The Special Operations Task Force (SOTF) is a special operations command of the Singapore Armed Forces (SAF) responsible for conducting special operations. It is composed of only highly-trained regular servicemen from the Army's Special Operations Force (SOF) under the Commandos formation and, the Navy's Special Warfare Group (SWG) under the Naval Diving Unit (NDU). 

The primary role of SOTF is to combat terrorist threats that would harm Singaporean interests at home and overseas. According to Colonel Benedict Lim, then Assistant Chief of General Staff (Operations), the SOTF is responsible for conducting counter-terrorism operations at the national level.

History
On 30 June 2009, it was officially announced to the media that the Singapore Government was planning to create the Special Operations Task Force (SOTF) to counter all terrorist threats from land, sea and air.

+++

* [INSTRUCTIONS]
1. Using the text on the Special Operations Task Force, answer these questions:
(a) Which two units of the Army and Navy supply the servicemen who make up the SOTF?
(b) What post did Colonel Benedict Lim hold at the time he described the SOTF's responsibility?
(c) On what date was the plan to create the SOTF officially announced to the media?
2. Write the next part of the text on the Special Operations Task Force, picking up after its final sentence in the History section.

+++

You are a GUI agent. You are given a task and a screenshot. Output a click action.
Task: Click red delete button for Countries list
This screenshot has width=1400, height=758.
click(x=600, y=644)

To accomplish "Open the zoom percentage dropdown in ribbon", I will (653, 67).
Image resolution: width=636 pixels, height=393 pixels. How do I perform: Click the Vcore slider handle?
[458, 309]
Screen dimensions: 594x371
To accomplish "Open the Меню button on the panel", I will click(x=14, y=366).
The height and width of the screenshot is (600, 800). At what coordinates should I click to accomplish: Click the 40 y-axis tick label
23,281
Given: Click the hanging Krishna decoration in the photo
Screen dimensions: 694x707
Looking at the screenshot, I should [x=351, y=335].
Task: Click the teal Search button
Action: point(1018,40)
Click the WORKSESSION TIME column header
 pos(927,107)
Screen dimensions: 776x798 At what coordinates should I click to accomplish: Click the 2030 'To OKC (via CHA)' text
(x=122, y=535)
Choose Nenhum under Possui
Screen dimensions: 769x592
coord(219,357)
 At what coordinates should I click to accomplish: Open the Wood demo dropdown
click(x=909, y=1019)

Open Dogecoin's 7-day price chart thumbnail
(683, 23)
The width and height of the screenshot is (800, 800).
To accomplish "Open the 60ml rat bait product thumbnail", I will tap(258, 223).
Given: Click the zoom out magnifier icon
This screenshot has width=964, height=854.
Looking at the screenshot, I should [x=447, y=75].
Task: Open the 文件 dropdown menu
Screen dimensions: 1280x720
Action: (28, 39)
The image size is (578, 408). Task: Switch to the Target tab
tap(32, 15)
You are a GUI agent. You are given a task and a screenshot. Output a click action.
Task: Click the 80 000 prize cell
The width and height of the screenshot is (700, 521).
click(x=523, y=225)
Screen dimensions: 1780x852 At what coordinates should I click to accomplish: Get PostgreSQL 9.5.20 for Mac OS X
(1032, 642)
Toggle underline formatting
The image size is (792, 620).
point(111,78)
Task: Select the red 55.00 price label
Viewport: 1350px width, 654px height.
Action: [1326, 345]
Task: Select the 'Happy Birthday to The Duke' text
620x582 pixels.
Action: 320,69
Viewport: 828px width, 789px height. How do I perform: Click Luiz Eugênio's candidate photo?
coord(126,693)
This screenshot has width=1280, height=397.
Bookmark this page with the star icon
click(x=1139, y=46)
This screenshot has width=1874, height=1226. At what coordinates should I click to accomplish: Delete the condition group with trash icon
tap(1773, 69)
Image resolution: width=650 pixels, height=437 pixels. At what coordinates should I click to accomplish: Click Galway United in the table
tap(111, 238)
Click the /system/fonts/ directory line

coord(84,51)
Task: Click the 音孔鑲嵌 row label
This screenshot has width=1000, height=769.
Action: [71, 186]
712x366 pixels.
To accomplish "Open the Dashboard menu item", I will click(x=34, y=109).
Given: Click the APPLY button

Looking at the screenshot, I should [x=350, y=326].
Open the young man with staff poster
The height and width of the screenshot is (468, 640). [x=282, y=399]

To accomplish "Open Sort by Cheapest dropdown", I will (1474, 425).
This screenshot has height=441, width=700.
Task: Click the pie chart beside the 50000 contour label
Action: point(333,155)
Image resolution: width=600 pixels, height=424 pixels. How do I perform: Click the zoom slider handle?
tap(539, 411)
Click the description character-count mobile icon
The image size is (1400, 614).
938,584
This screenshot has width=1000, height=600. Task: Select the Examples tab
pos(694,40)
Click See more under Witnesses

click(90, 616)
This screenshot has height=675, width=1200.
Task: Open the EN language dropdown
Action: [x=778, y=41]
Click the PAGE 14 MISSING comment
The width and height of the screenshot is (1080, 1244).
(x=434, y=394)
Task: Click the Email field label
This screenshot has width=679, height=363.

+++

* [RESULTS OF THE EXERCISE]
1.
(a) The Army's Special Operations Force (SOF) under the Commandos formation, and the Navy's Special Warfare Group (SWG) under the Naval Diving Unit (NDU).
(b) Assistant Chief of General Staff (Operations).
(c) 30 June 2009.

2.
According to Deputy Prime Minister and Minister for Defence Teo Chee Hean, the unit's establishment was needed because Singapore is not "dealing only with people with guns. They may be dealing with people who have very powerful explosives and various kinds of other substances, chemical, radiological and so on, so you need to develop capabilities to deal with these things. You have to deal with them at sea, at shore, buildings, aeroplanes, ships, coastlines and so on, so you do need to bring together these capabilities, develop them in a much more complete, coherent and integrated way." In addition, Colonel Lam commented on the 2008 Mumbai attacks "where terrorists are getting smarter as well. They are getting more organised—they learnt from what the special and security forces are doing."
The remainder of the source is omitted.